Directions: In the court ruling below, on what date was the Notice of Motion filed by the Director of Public Prosecutions dated?

Director of Public Prosecutions v Betty Njoki Mureithi [2015] KEHC 8376 (KLR) | Freezing Orders | Esheria

Director of Public Prosecutions v Betty Njoki Mureithi [2015] KEHC 8376 (KLR)

Full Case Text

REPUBLIC OF KENYA

IN THE HIGH COURT OF KENYA AT NAIROBI

CRIMINAL DIVISION

CRIMINAL REVISION NO.218 OF 2015

THE DIRECTOR OF PUBLIC PROSECUTIONS…………................…APPLICANT

BETTY NJOKI MUREITHI T/A

BLUE STAR ENTERPRISES……………….……..………........… RESPONDENT

RULING

By Notice of Motion dated 18th November, 2015 brought under Section 346, 118 and 121 of the Criminal Procedure Act, Section 180 of the Evidence Act, Section 3 of the Judicature Act and all the enabling provisions of the law, the Applicant prays for the following orders:

That the Honourable court be pleased to certify the application as extremely urgent and in the first instance stay the execution of the honourable court’s order made on 12th November, 2015 lifting the freezing order of the Kiambu Chief Magistrates Court in Misc. Application No. 328 of 2015 pending the determination of the application substantively and/or further court orders.

That the Honourable court be pleased to review and vary the orders of the High Court dated 12th November, 2015.

Data block:
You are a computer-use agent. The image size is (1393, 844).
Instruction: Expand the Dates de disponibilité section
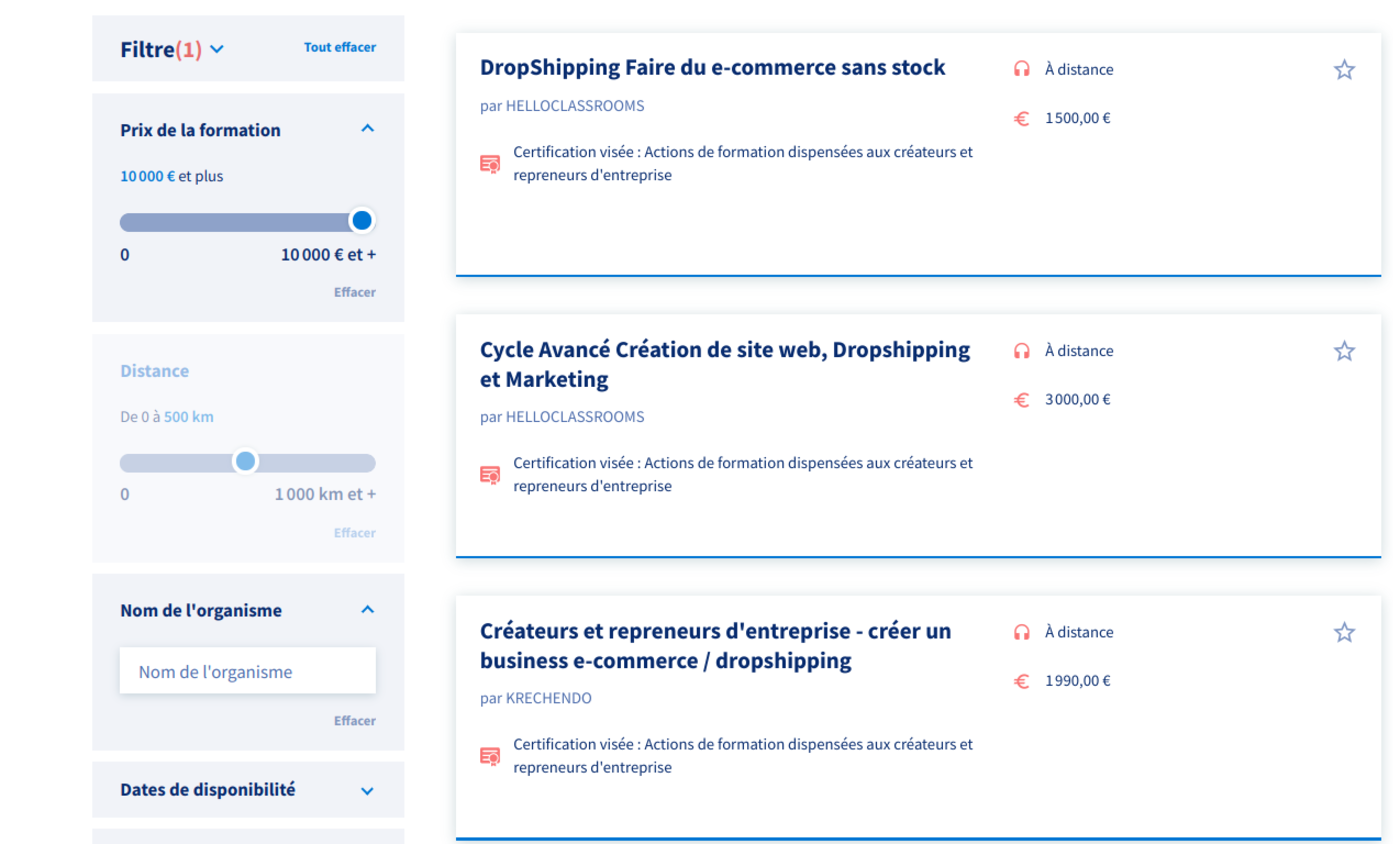[x=367, y=790]
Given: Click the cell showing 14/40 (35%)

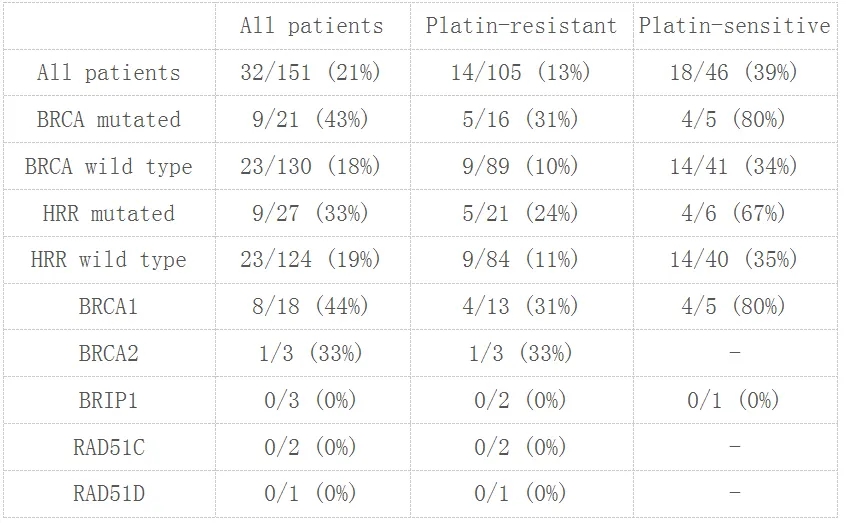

Exercise result: 18th November, 2015